**Consegna:**
Secondo l'estratto fornito su Dubai, in quale città e in quale disciplina si è laureata Sophie?

**Estratto fornito:**
──────
Sophie ha 27 anni e lavora per un’importante albergo di Dubai come Guest Relations Manager; il suo compito è quello di occuparsi del cliente dal momento della prenotazione fino al check-out, assicurandosi che tutto si svolga al meglio durante la sua permanenza. «È come lavorare in un mondo a sé. Arriva gente da tutto il mondo e ti trovi spesso a dover parlare diverse lingue e doverti rapportare con culture diverse. Con il tempo impari che ci sono determinate cose che con ospiti russi, ad esempio, non faresti. Mantenere le distanze con loro è fondamentale, mentre con un cliente italiano è tutta un’altra storia». Arrivata a Dubai quasi per caso nel 2018, dopo essersi laureata in Scienze della Comunicazione a Siena e aver frequentato un Master in Hotel&Tourism Management. «Volevo cercare lavoro all’estero, ma Dubai non era nemmeno tra le mie opzioni. Mi si è presentata l’opportunità e mi sono detta: “Perché no?”».
«Dubai è una città piena di contrasti, basti pensare alle differenze tra i futuristici palazzi e la zona vecchia, che vive di turismo». Il settore, secondo il World Travel & Tourism Council’s Cities Report del 2019, contribuisce con l’11,5% al valore del PIL. In questo ha un ruolo fondamentale l’aeroporto, secondo al mondo per il traffico internazionale di passeggeri e quinto per traffico merci. «All’inizio i gestori dell’albergo non volevano chiudere. È stato il blocco degli aerei, e poi l’imposizione da parte della polizia, a convincere i gestori dell’albergo». Il lockdown è avvenuto in fretta, il coprifuoco iniziale è stato comunicato in meno di 24h dalla polizia. «È stata una cosa improvvisa, detta da un giorno all’altro. Nonostante ciò è stata rispettata subito». Dopo due settimane le autorità hanno annunciato le restrizioni più dure. Ai cittadini era permesso uscire una sola volta ogni tre per fare la spesa, mentre ogni sei per recarsi all’ATM più vicino e prelevare. Persino le visite mediche sono state sospese, tranne per situazioni gravi per cui occorreva una registrazione e un permesso speciale.
──────
**Estratto del dataset:**
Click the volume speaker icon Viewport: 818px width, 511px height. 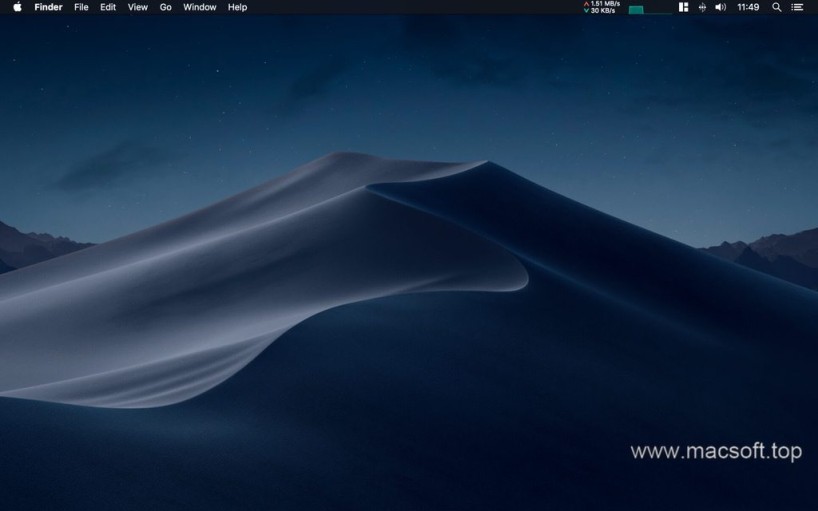[x=720, y=7]

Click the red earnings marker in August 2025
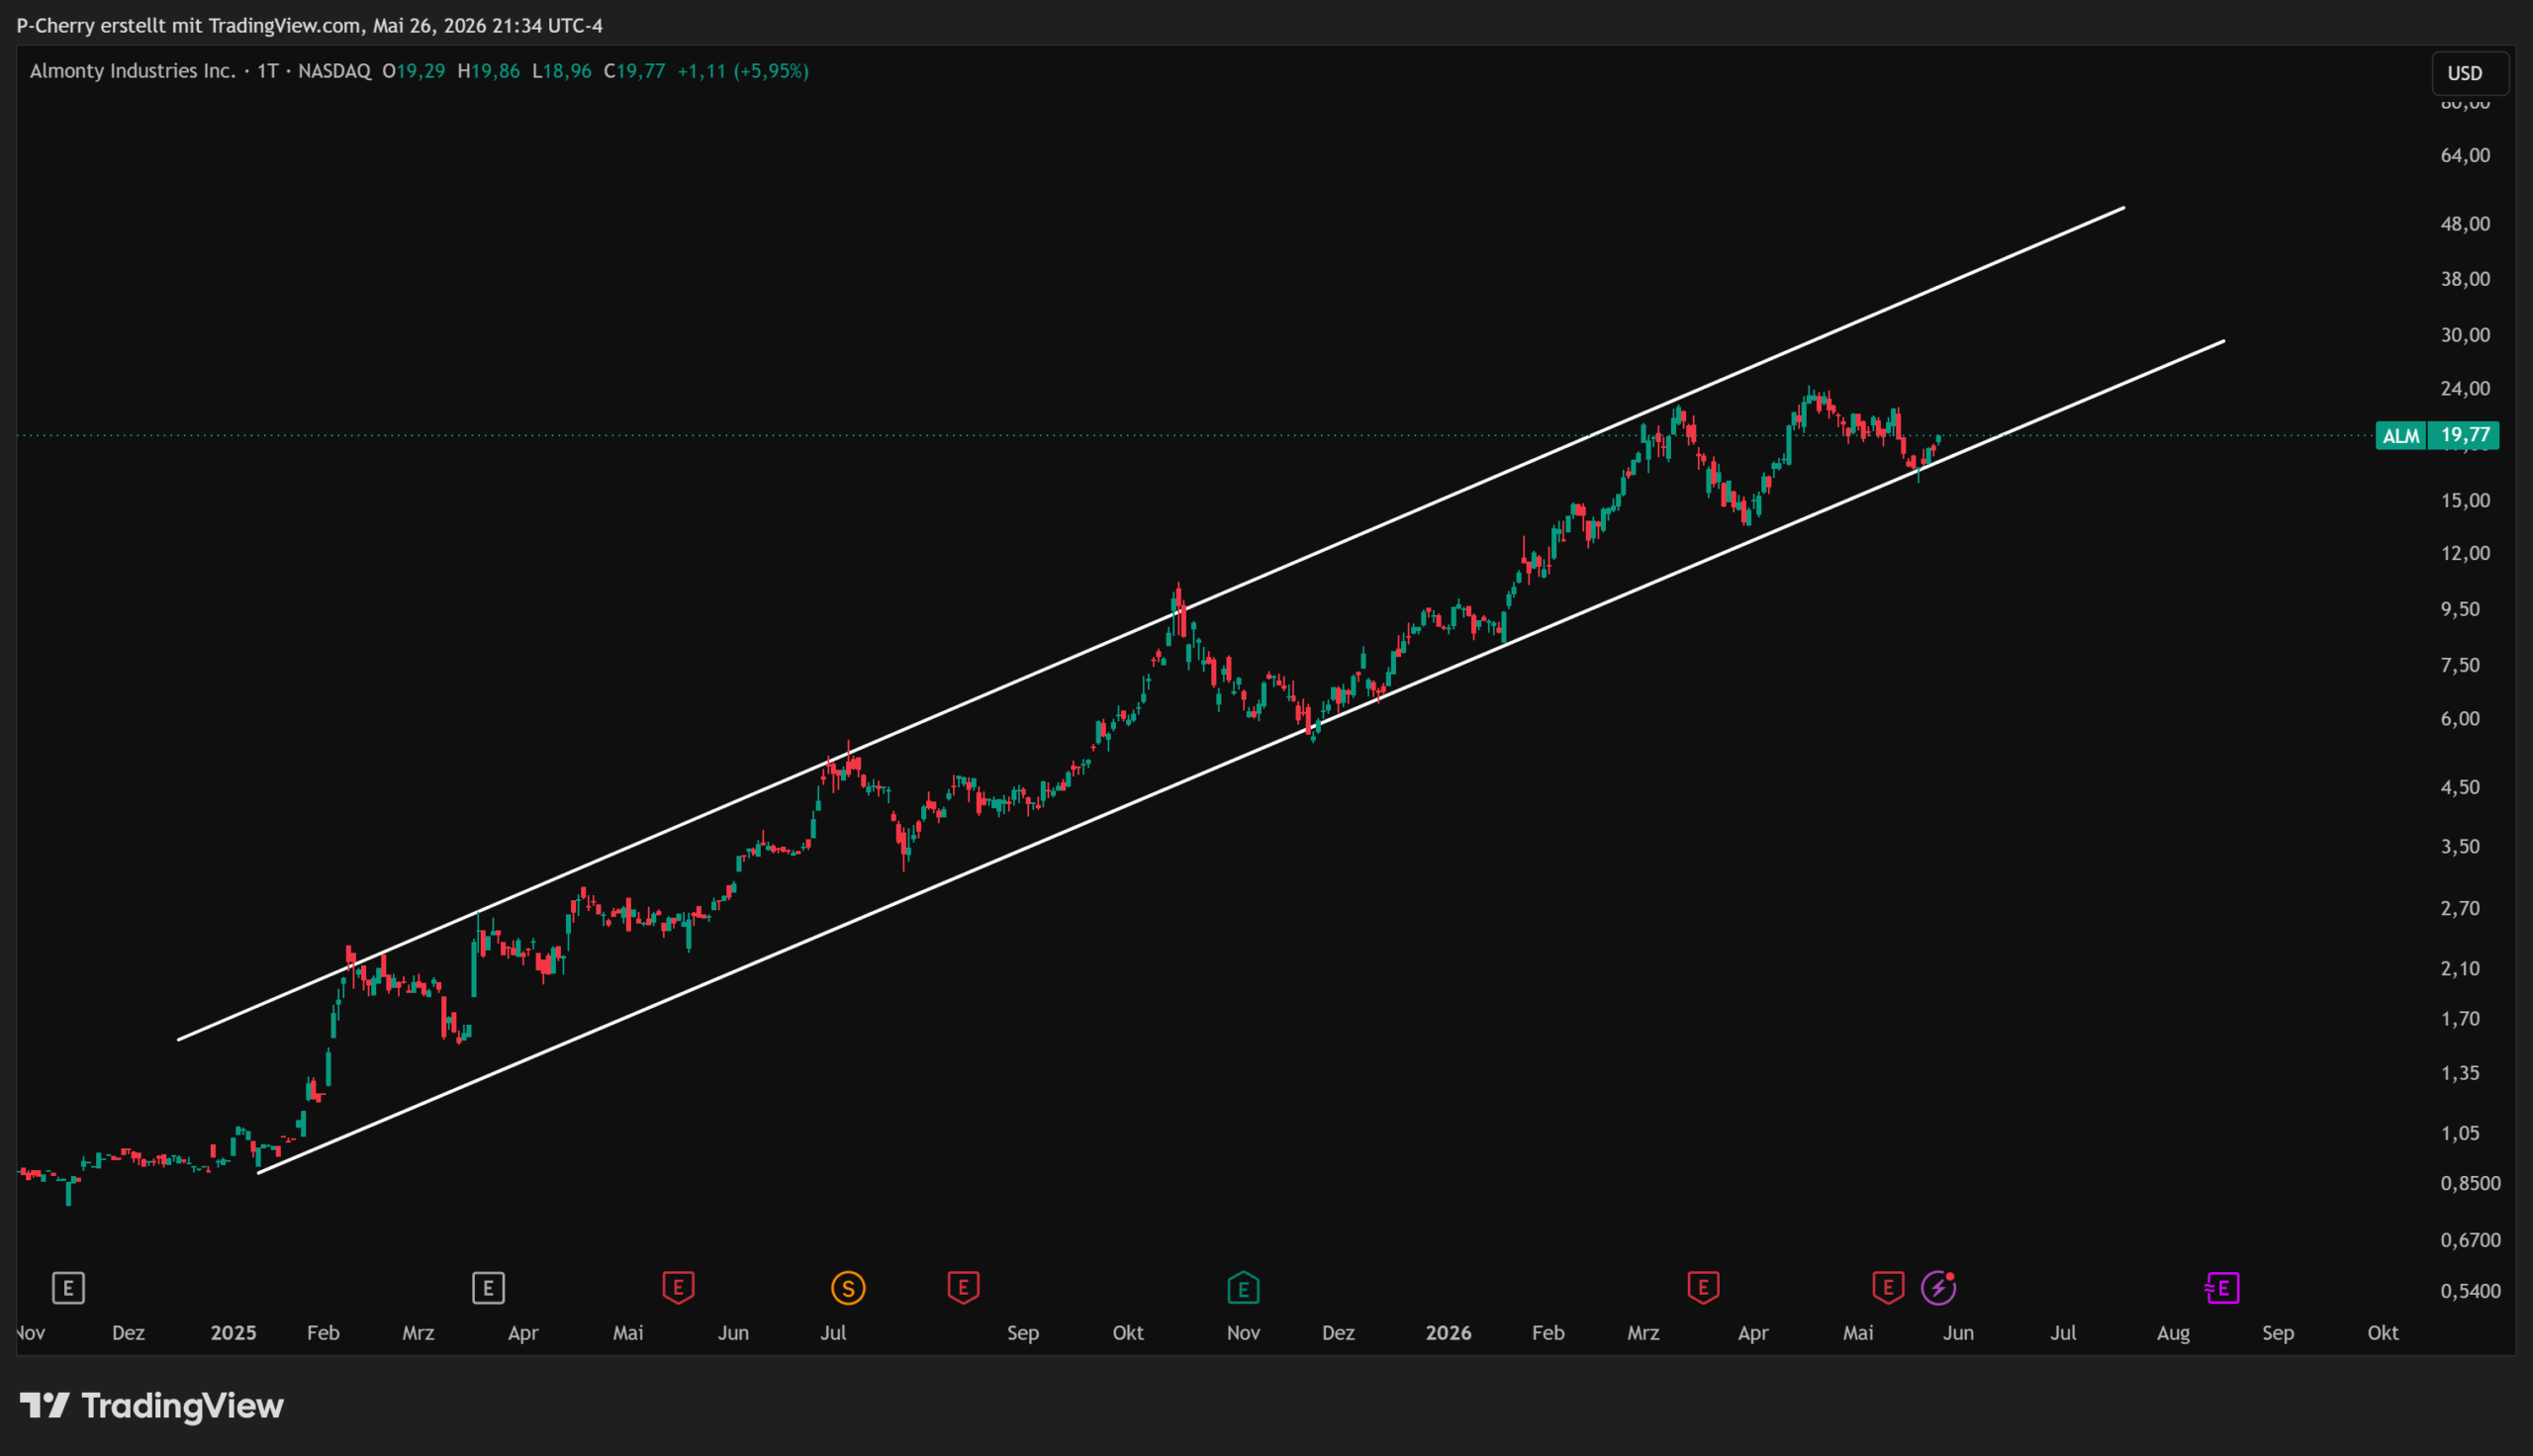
──────
**Risultato atteso:**
A Siena, in Scienze della Comunicazione.